| Provided data |
______________________________
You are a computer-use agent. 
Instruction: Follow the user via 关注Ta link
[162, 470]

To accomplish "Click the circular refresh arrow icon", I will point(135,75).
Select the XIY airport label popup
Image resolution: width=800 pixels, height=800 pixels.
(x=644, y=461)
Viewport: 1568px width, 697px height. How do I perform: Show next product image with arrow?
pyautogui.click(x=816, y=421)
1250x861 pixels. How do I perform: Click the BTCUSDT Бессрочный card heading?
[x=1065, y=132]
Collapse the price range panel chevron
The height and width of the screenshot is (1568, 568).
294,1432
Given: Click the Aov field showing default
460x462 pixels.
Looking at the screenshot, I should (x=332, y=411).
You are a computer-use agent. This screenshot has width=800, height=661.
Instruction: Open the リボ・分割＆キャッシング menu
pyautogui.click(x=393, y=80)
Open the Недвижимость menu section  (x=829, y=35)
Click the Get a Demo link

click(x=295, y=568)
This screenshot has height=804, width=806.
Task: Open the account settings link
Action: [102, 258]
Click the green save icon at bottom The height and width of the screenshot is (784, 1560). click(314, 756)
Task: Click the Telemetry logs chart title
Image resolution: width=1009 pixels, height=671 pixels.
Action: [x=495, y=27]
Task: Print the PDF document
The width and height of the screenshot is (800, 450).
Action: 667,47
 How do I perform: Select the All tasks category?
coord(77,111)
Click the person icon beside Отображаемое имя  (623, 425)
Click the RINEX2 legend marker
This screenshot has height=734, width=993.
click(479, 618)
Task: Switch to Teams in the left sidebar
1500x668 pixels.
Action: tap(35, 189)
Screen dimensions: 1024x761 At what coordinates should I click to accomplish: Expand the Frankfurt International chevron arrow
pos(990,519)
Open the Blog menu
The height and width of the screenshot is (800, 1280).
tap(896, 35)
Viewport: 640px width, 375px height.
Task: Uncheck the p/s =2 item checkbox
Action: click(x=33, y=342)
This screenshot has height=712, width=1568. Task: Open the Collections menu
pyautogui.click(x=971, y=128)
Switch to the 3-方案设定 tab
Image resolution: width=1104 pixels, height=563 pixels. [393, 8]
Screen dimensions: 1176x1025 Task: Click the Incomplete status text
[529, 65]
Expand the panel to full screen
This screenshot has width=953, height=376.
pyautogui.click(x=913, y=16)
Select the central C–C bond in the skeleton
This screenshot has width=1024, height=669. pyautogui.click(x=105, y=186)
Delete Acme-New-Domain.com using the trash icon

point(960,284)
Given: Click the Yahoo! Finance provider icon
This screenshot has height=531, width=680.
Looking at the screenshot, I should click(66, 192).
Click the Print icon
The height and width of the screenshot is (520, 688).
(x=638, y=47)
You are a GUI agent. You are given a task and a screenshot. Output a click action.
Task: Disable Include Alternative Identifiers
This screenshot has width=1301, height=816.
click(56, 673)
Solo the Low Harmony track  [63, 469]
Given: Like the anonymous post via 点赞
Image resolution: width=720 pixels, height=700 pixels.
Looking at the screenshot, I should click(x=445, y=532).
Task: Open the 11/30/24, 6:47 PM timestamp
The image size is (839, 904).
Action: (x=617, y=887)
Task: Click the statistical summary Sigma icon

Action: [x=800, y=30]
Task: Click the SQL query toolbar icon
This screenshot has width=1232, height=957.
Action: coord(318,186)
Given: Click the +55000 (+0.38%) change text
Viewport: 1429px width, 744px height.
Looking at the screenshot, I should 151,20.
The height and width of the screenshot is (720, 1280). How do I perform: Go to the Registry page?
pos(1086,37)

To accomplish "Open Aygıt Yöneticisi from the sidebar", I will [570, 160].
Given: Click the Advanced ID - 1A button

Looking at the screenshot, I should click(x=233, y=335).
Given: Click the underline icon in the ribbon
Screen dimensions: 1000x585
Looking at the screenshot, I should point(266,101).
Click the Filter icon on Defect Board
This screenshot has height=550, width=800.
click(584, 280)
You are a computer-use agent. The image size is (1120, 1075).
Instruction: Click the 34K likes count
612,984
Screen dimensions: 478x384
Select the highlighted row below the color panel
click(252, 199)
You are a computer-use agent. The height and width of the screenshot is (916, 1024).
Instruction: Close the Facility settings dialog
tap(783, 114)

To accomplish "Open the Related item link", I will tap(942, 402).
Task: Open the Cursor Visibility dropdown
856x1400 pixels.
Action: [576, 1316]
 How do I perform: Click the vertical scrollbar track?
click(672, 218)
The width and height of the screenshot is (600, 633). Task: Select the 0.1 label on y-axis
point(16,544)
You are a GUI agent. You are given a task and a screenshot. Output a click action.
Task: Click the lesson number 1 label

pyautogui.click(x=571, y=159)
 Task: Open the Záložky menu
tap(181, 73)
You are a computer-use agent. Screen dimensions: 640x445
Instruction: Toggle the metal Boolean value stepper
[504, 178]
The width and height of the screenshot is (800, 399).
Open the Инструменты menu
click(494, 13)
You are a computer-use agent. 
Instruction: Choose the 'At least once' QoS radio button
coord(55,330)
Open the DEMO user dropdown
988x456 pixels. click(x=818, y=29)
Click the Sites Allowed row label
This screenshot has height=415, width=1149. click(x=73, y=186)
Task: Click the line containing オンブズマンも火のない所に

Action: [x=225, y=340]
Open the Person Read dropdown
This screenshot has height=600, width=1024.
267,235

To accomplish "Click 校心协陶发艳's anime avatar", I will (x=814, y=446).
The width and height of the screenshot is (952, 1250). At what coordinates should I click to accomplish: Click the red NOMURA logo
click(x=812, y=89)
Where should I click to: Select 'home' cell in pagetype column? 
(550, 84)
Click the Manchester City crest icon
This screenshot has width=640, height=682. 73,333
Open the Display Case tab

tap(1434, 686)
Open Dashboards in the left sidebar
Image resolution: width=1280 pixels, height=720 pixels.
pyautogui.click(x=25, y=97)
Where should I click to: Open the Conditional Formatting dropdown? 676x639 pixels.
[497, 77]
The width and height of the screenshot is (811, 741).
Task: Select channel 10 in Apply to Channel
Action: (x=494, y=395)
______________________________
| Work to complete |
Return each full line of the entries that contains the word "computer".

| Problem solution |
You are a computer-use agent. 
You are a computer-use agent. This screenshot has width=800, height=661.
You are a computer-use agent. The image size is (1120, 1075).
You are a computer-use agent. The height and width of the screenshot is (916, 1024).
You are a computer-use agent. Screen dimensions: 640x445
You are a computer-use agent. 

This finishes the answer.